Un premier niveau d'intégration des contrats à la blockchain est de stocker de manière statique le contrat comme une donnée. Nous pouvons imaginer une blockchain permettant de garder une copie des contrats signés entre les partis, par exemple, le contrat signé cryptographiquement par les différents contractants (madame B, monsieur A et son garant, par exemple). Nous pouvons imaginer également que cette blockchain soit capable de stocker toutes modifications ou avenants au contrat si ces derniers sont signés par tous les co- contractants. L'intérêt d'une telle blockchain réside dans le fait qu'en cas de litige, les co- contractants, ou le pouvoir judiciaire le cas échéant, peuvent se baser sur une version du

contrat ne laissant aucune ambiguïté quant à sa version, ou sur une éventuelle falsification de sa ratification par un des contractants.

Cependant, l'intérêt de la blockchain ne s'arrête pas là. Des blockchains comme Ethereum ou NEO sont capables de stocker plus que de simples données, comme par exemple des programmes informatiques qui s'exécutent automatiquement. Ceci permet de franchir le pas technologique qui manquait à Nick Szabo. Ainsi, les blockchains contenant des contrats intelligents exécutent les contrats qu'elles contiennent à la demande des utilisateurs. Les contrats stockés sous formes de code informatique appliqueront donc automatiquement les obligations qui en sont issues selon si les conditions sont remplies ou pas. Dans notre exemple de location, si le contrat est stocké sous forme de contrat intelligent, alors il peut être codé que, tous les 1ers du mois, l'équivalent de 500 euros en cryptomonnaie sont transférés automatiquement du wallet de monsieur A vers celui de madame B. Il est aussi tout à fait envisageable de coder que si le wallet de monsieur A n'est pas suffisamment approvisionné, alors ce sera le wallet du garant qui sera prélevé. Il est même possible de prévoir dans le contrat qu'une demande de préavis soit émise directement dans la blockchain. Si monsieur A ou madame B émet une demande de préavis signée cryptographiquement avec sa clé privée, alors le contrat prend fin 3 mois après, stoppant de ce fait tous les prélèvements. Une fois le contrat mis en place dans la blockchain, il n'est pas possible à un des co- contractants de se soustraire aux obligations dans la mesures où ces dernières sont appliquées de manière automatique. Ainsi, monsieur A ne peut pas empêcher le virement, dès lors qu'il dispose des fonds suffisant. Le cas échéant le garant sera prélevé.

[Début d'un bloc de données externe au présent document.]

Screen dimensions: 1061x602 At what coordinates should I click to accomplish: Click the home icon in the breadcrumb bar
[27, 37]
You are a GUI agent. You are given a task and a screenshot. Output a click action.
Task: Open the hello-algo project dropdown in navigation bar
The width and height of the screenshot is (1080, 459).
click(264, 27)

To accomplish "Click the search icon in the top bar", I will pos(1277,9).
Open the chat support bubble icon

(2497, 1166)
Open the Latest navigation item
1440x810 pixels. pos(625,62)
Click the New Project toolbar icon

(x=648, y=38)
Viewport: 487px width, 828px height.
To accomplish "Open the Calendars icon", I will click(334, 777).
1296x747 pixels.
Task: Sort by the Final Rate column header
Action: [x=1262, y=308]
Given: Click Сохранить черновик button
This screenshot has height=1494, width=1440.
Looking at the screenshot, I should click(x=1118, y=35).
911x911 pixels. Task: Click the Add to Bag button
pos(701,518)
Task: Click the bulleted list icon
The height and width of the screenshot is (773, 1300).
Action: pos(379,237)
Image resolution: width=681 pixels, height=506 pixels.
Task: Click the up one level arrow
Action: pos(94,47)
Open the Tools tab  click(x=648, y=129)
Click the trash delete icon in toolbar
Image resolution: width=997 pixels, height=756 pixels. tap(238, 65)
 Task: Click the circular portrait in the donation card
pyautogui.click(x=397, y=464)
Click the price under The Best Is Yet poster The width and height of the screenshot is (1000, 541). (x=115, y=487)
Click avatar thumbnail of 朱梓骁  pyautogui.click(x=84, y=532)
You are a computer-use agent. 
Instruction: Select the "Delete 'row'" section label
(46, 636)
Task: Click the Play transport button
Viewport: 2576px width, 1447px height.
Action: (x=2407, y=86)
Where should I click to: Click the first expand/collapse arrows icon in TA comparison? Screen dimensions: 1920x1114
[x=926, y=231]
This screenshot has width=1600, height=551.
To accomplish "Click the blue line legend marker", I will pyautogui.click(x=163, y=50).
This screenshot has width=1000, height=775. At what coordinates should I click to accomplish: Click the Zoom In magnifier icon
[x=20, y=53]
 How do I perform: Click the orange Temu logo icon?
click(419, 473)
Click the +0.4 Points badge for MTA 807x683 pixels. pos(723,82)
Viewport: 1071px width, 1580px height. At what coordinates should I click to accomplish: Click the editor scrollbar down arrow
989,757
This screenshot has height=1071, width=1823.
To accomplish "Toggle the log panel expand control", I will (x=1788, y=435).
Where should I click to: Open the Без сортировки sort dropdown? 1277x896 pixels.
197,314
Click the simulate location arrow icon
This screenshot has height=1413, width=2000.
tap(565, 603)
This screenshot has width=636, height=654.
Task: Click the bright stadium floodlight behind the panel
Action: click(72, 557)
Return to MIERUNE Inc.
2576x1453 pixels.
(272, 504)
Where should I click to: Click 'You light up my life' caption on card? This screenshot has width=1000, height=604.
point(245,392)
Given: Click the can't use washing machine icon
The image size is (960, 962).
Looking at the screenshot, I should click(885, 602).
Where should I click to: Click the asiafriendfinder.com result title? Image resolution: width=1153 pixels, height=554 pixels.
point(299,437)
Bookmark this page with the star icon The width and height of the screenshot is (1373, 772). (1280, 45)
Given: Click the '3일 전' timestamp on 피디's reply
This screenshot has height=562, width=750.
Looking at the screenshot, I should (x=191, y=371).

Il existe, à priori, peu de choses qui ne peuvent pas être retranscrites sous forme de code informatique. Cependant, la difficulté de coder un contrat réside dans l'appréciation de ce dernier. Dans notre exemple, la condition d'exécution de l'obligation du contrat, à savoir le virement mensuel, est soumis uniquement à une contrainte temporelle. Le programme doit se contenter de connaître la date et d'effectuer un virement le 1er du mois tant que le contrat court, ce qui est aisé pour un ordinateur. Cependant, beaucoup de contrats nécessitent des informations sur le monde physique afin de pouvoir s'exécuter. Il existe des services qui connectent les blockchains au monde physique : les oracles de blockchain.